■ Text section ■
----
Silica materials have been proved to be good host materials for optical interconnection, for their specialty on high rare earth (Re) solubility, transparency and compatibility with Si-integrated technology [9]. Tin dioxide is a unique semiconductor with a wide band gap of 3.59 eV at 300 K and high ultraviolet light absorption coefficient [10]. In addition, it has been shown that the emission spectrum of SnO2 defect states in SiO2-SnO2 thin films overlaps well with the excitation spectra of Er3+ ions. The matching of SnO2 NCs defect states and the 2H11/2/4S3/2 levels of Er3+ ions can provide efficient energy transfer [11]. Yb3+ ion has a two-level structure and is often used as sensitizer in up-conversion fluorescent materials due to its large absorption cross-section near 980 nm, as well as its energy level matching with the low excited state levels of other Re3+ ions [12]. Co-doping Yb3+ ions in SiO2-SnO2:Er3+ would introduce a new energy transfer channel from SnO2 NCs to Er3+ via Yb3+ intermediate state. Recently, Dung et al. prepared Er3+/Yb3+ co-doped SiO2-SnO2 glass ceramics and obtained enhanced Er3+ emission at 1.54 µm [13,14]. In SiO2-SnO2:Er3+/Yb3+ nanomaterials, the energy transfer efficiency from SnO2 NCs to Re3+ is an important parameter. However, to our knowledge, there were few literature studies on it. In this work, we prepared Yb3+ ions co-doped SiO2-SnO2:Er3+ thin films by using sol-gel method. The effects of Yb3+ doping concentration on the photoluminescence (PL) characteristics under 325 nm excitation are investigated. By controlling the Yb3+ ions doping concentration, the increased energy transfer efficiency from SnO2 NCs to Re3+ ions and the enhanced NIR emission of Er3+ ions are achieved.
----
■ Recorded information ■
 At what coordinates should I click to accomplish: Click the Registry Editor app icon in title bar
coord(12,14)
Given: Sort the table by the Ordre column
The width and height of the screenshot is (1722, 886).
----
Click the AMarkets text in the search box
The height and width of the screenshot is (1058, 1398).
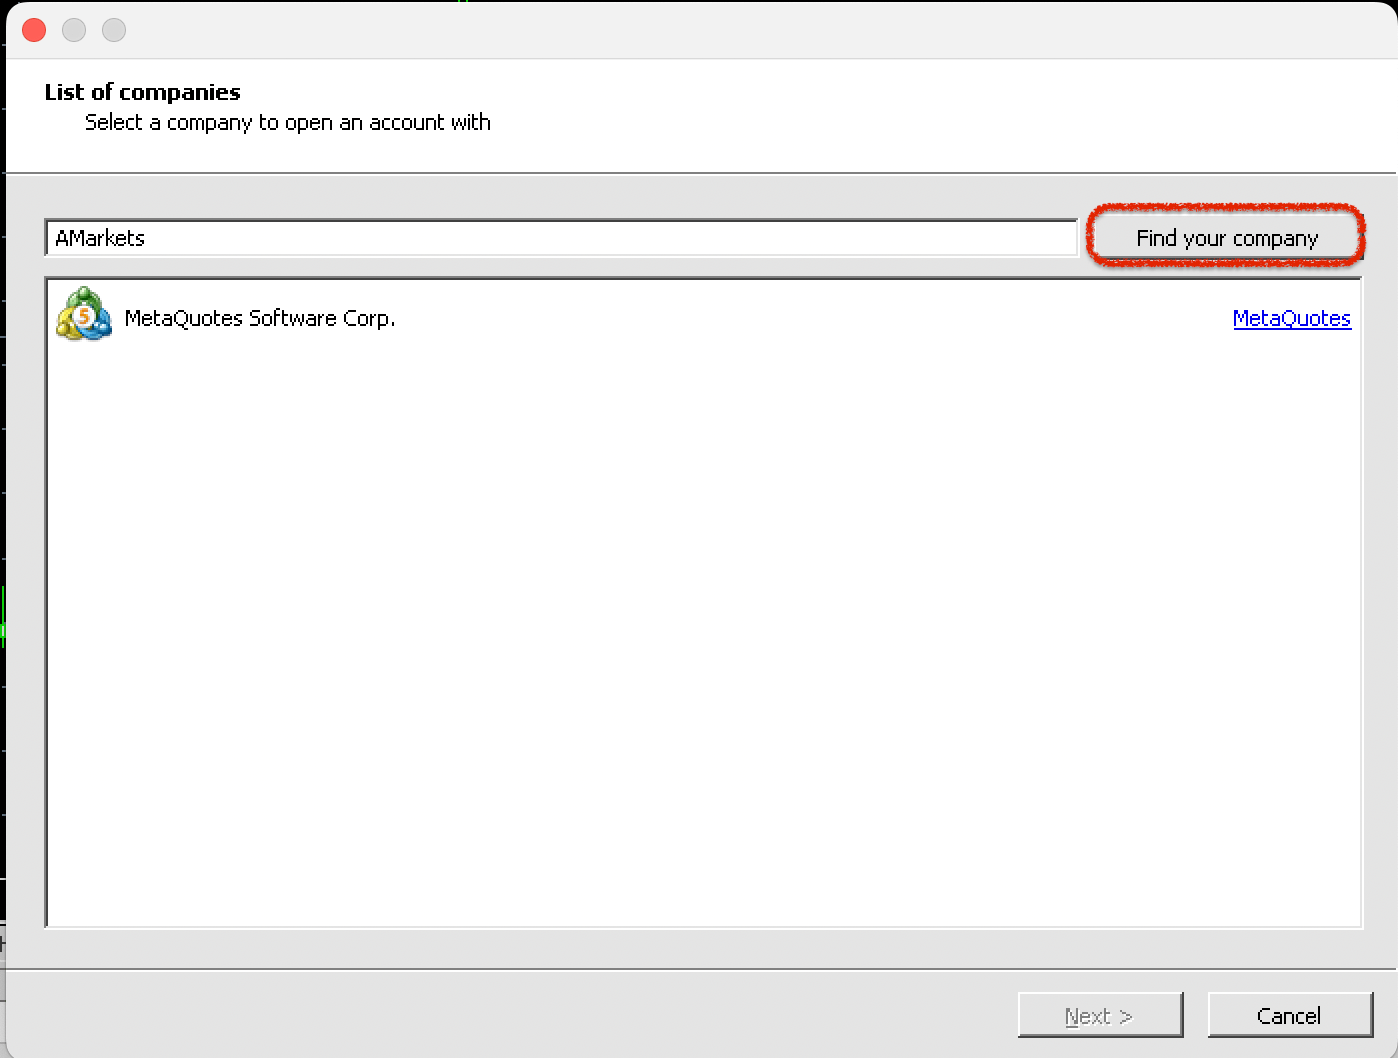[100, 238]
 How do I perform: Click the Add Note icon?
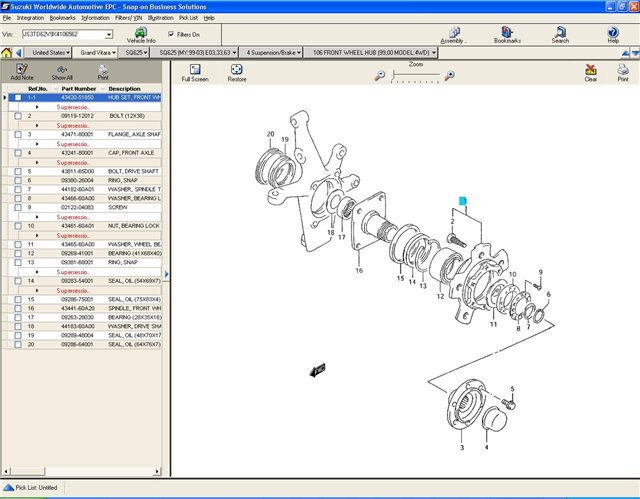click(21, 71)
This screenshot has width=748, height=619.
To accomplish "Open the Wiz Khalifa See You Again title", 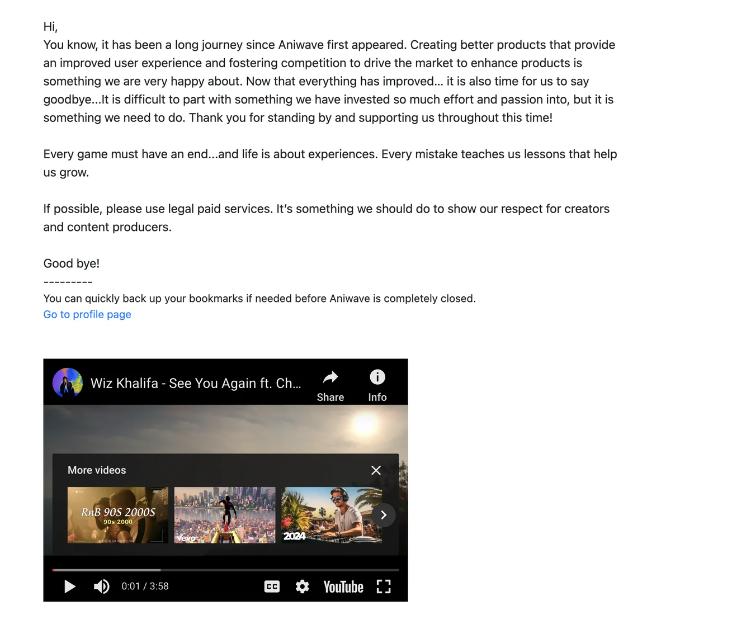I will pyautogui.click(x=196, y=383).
----
In the text on Yb3+ co-doped SiO2-SnO2:Er3+ thin films, what band gap is given for tin dioxide? The entries have nothing to do with what is asked here.

■ Written answer ■
A wide band gap of 3.59 eV at 300 K.